Brazil Court Jails Trump Ally Bolsonaro Ahead of Schedule Fearing Attempt To Escape

The former president faces a 27-year prison term on charges of plotting a coup to remain in power after losing a 2022 election.

Luis Nova/AP
Brazil's former president, Jair Bolsonaro stands at the entrance of his home where he was arrested Saturday on September 2, 2025. Luis Nova/AP

The Trump-allied former president of Brazil, Jair Bolsonaro, has been taken into police custody days ahead of the scheduled start of a 27-year prison term amid reported fears that he would try to escape from house arrest in the interim.

An aide to Bolsonaro confirmed to the Associated Press that the arrest took place around 6 a.m. on Saturday, hours after a Supreme Court justice with jurisdiction over the case stated that an ankle monitoring bracelet had been violated shortly after midnight.

Bolsonaro was removed from his house in an upscale gated community to the federal police headquarters at Brasilia, the capital, Andriely Cirino told the AP.

Fears of an escape attempt were heightened by reports of a planned large demonstration outside Bolsonaro’s home, organized by his eldest son.

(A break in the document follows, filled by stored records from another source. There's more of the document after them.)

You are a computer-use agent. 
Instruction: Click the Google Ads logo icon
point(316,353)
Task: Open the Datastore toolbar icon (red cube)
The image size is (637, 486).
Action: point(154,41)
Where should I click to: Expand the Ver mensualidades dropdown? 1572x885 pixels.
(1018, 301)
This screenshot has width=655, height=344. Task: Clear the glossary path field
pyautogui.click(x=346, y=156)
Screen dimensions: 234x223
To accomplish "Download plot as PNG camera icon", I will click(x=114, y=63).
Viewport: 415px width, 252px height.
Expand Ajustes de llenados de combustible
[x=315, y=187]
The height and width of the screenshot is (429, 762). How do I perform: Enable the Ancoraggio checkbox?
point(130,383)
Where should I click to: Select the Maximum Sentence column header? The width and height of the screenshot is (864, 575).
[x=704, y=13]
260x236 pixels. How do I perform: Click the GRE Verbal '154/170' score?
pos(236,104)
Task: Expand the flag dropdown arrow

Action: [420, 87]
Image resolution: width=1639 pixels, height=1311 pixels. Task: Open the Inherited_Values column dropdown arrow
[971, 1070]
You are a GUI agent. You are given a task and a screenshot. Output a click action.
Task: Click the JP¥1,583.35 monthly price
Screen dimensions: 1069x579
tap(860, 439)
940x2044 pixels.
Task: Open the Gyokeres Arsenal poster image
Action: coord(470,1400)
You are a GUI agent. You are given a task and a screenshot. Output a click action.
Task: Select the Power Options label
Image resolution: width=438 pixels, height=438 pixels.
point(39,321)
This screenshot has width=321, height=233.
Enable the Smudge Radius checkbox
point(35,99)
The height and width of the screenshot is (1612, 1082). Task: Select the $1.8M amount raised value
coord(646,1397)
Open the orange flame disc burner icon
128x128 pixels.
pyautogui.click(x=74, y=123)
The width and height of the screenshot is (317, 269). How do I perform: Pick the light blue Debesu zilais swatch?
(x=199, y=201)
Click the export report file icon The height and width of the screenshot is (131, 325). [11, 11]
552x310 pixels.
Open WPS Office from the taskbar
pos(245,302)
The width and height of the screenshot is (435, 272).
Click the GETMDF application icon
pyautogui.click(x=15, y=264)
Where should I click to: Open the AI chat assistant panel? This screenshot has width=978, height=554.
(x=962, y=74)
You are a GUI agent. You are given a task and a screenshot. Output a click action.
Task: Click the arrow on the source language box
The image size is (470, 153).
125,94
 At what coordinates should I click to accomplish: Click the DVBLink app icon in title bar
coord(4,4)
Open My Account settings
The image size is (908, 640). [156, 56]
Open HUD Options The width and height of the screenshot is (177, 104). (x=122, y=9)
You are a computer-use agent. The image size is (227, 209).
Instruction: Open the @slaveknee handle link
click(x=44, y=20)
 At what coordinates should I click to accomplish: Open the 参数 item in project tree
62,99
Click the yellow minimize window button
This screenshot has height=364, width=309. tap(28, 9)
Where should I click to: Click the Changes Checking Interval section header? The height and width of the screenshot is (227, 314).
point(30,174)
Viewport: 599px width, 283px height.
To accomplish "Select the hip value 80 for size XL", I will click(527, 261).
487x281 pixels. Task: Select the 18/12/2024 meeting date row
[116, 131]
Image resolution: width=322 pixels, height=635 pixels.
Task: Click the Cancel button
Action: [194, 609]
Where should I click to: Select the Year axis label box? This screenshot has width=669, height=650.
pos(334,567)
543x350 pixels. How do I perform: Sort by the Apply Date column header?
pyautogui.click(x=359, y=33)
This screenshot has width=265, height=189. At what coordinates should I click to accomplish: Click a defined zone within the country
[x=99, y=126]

The Supreme Court said it had received information about the “summoning of supporters” to the demonstration, which could “reach a large scale” and last for several days, CNN Brasil reported. The court said the vigil indicated a “high possibility of an attempted escape.”

Bolsonaro, Brazil’s right-wing president from 2019 to 2023, was sentenced in September to 27 years in prison on charges of plotting to illegally remain in power after losing a 2022 election to the current president, Inacio Lula da Silva.

President Trump, who has long railed over his own prosecution after America’s 2020 election, has called the two cases “very similar” and imposed a punitive 50-percent tariff on Brazil in response.

The justice who ordered the arrest, Alexandre de Moraes, was quoted saying he feared that Bolsonaro would try to flee to one of the foreign embassies in the neighborhood where he lived and seek political asylum.

“That information shows the intent of the convict to break the ankle monitoring to assure his escape is successful, which would be made easier by the confusion that would be caused by a demonstration organized by his son,” the justice said.

The arrest decision is to be reviewed in an extraordinary session of the Supreme Court on Monday.

A lawyer and former press adviser to Bolsonaro, Fabio Wajngarten, challenged the court’s claim that the ankle monitor had been tampered with, insisting in a posting to X that it was still working Saturday morning.

“How could something that was broken, violated, be functioning normally nine hours later?” he wrote. “The president had dinner – a soup – yesterday with four brothers and brothers-in-law, took medication for hiccups, felt drowsy and lay down around 10 p.m. None of his sons were at the house.”

Supporters of the former president, who insist on his innocence, are now expected to demonstrate outside the federal police headquarters over the weekend.